Fazle Raziq ( Department of Pathology, Ayub Medical College, Abbottabad. )
Muhammad Tariq Khan ( Department of Pathology, Ayub Medical College, Abbottabad. )
Wali Muhammad ( Department of Paediatric ward, DHQ Hospital, Abbottabad. )
Abdur Rashid ( Department of Methcaj ward, DHQ Hospital, Abbottabad. )
December 1987, Volume 37, Issue 12
Case Reports
A case of primary choriocarcinoma in the fallopian tube of a 30 year-old woman is presented.
CASE REPORT
The patient left against medical advise therefore further investigations like HCG titre, X-ray chest and liver scan to determine the extent of disease could not be done. The patient is lost to follow up.
A 30 years old female, gravida 3, para 2, was admitted to DHQ Hospital, Abbottabad with amenorrhoea for 55 days, painful abdominal mass and irregular vaginal bleeding for 15 days. On examination, the mass was tender, fixed about 24 week size gestation and was arising from pelvis. Provisional diagnosis of twisted ovarian cyst ectopic tubal pregnancy was made. Exploratory laparotomy showed a large haemorrhagic friable mass in the pelvis which was obliterating the right adnexal ara. The mass was separate from the uterus but was adherent to the right ovary and parts of small intestine.

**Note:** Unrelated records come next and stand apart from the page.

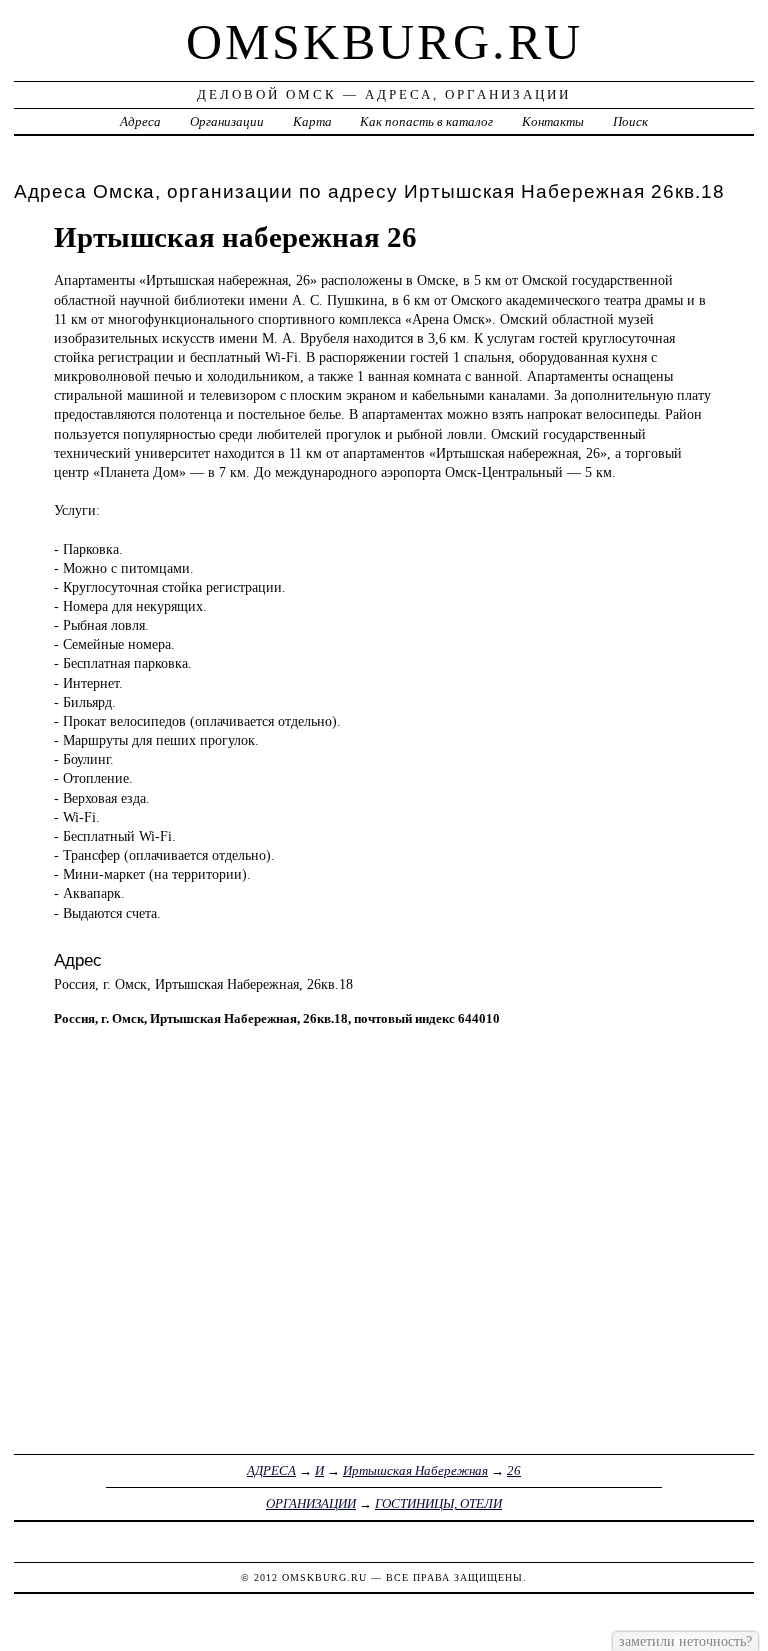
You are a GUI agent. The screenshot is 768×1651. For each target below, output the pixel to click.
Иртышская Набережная (415, 1470)
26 (514, 1470)
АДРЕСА (271, 1470)
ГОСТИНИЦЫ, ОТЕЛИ (438, 1503)
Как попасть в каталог (426, 121)
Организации (227, 121)
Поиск (630, 121)
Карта (312, 121)
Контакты (553, 121)
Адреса (140, 121)
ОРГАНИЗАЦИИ (311, 1503)
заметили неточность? (685, 1641)
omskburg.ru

Both ovaries were cystically enlarged to approximately 10.0 x 8.0 cm size. On manipulation of the growth, heavy bleeding started. Gentle attempts were made to separate the mass from the adjacent structures, which separated quite easily and no raw areas were left behind. About 200ml of blood, present in the peritoneal cavity was also removed.
The tumour alongwith the affected tube and right ovary, removed at operation, were sent for histopathological examination.
The histologic diagnosis of (1) choriocarcinoma of the right fallopian tube and (2) corpus luteum and theca lutein cysts of the right ovary was made. Section of the tubal growth showed tumour made up of cytotrophoblast and syncitiotrophoblast. The cytotrophoblast consisted of large round to polyhedral shaped cells with distinct cell borders. The cells were having pale cytoplasm and large round vesicular nuclei with prominent nucleoli. The syncitiotrophoblast consisted of columns of large pleomorphic cells having basophiic cytoplasm and large multiple nuclei.
DISCUSSION
Choriocarcinoma of the fallopian tube is a rare occurrance. According to Fedele et al1 only 77 such cases have been reported till 1985.
The diagnosis of choriocarcinoma of the fallopian tube is difficult to make before operation and is rarely suspected on gross examination2. The same happened in the present case. The diagnosis was first made on histology.
The histogonesis of tubal choriocarcinoma is not clear.2 Primary choriocarcinoma of the fallopian tube may arise either from an ectopic tubal pregnancy, an intrauterine pregnancy that has spread to the tube (via embolic spread of cherionic villi to the tube), or from teratogénous change within the tube i.e. unrelated to pregnancy. In the opinion of Riggs et al1 with whom we agree, tubal choriocarcinoma most probably arises in the trophoblastic tissue of the ectopic tubal gestation.
An unusual characteristic of tubal choriocarcinoma is that it is almost never preceded by a hydatidiform mole.
REFERENCES
1. Fedele, M., Lanza, A., Olivero, F., Fessia, L.A. and Addeto, F. Primary choriocarcinoma of the fallopian tube; report of a case. Eur. J. Gynecol. Oncol., 1985;6:230.
2. Riggs, LA., Wainer, A.S., Hahn, G.A. and Farell, D 3sf. Extrauterine tubal choriocarcinoma; a case report and review of recent literature. Am. J. Obstet.Gynecol., 1964;88: 637.